> WHAT TO PRODUCE: Please return, word for word, the lines in the records below, starting with the line that contains "Task: Open the Compliance menu tab" and going on through the line that contains "Action: [x=217, y=59]". Leave the pictures out of your answer.

> LISTED RECORDS:

---+---

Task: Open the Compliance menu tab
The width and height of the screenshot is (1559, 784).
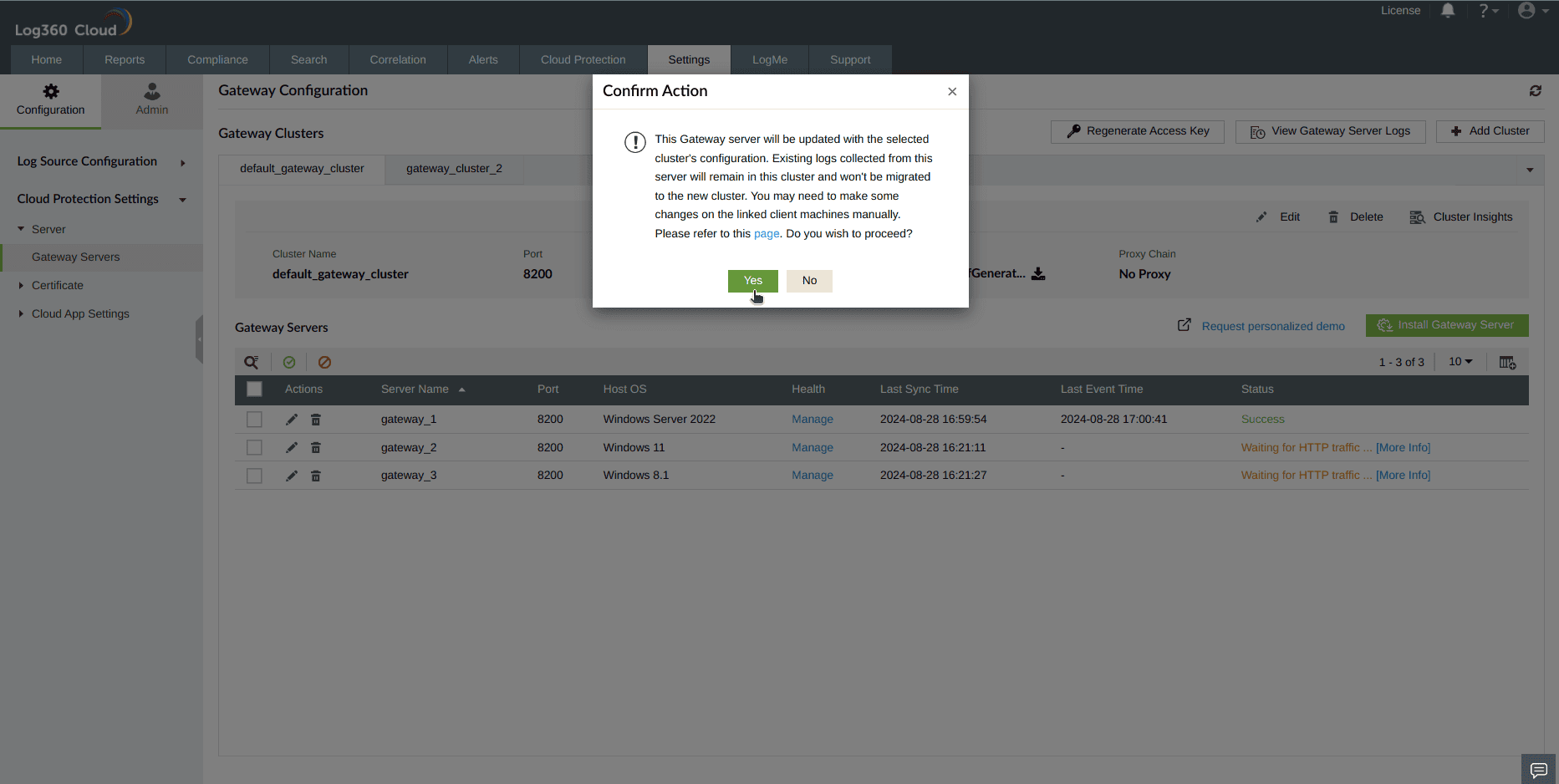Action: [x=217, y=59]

---+---

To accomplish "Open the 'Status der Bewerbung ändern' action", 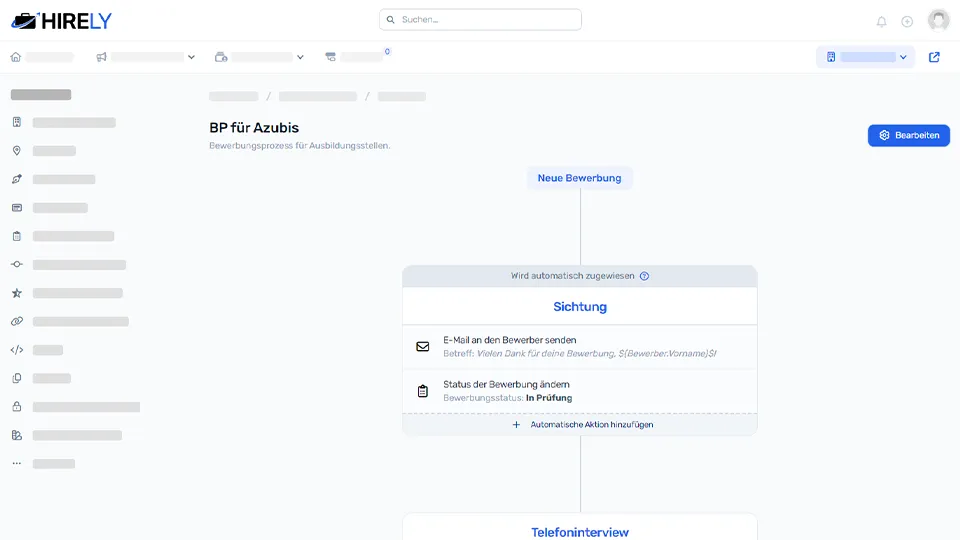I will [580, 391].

---+---

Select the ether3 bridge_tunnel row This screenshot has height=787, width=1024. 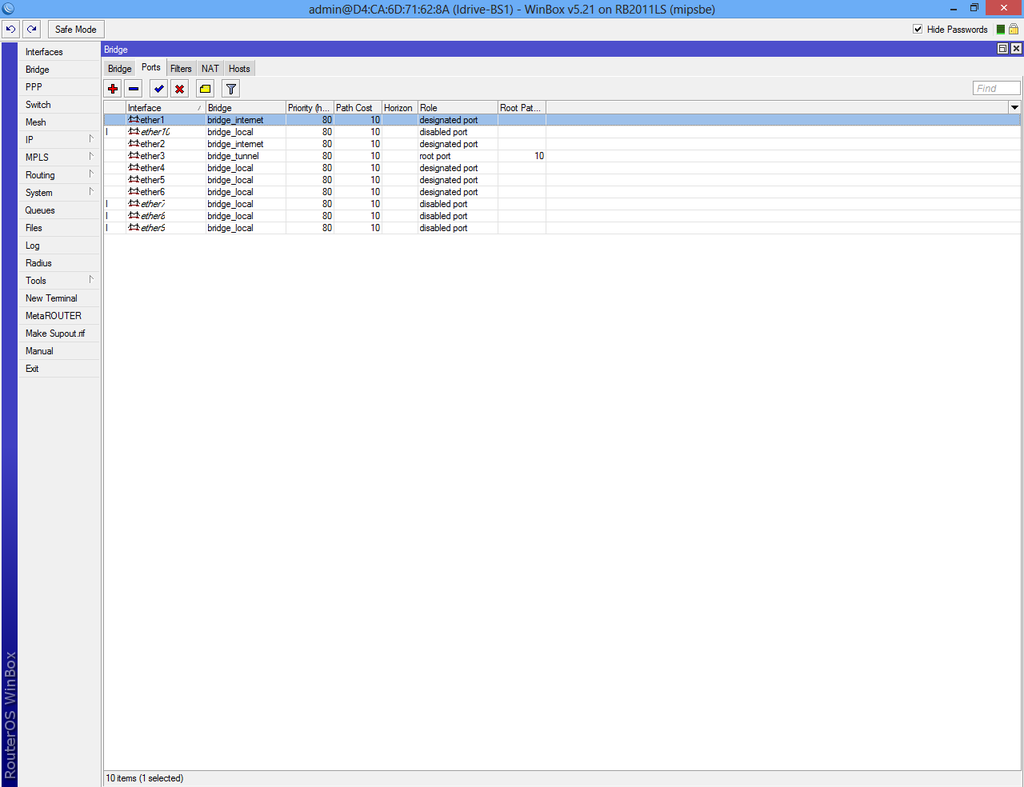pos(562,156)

---+---

> RESULT:
Task: Open the Compliance menu tab
The width and height of the screenshot is (1559, 784).
Action: [x=217, y=59]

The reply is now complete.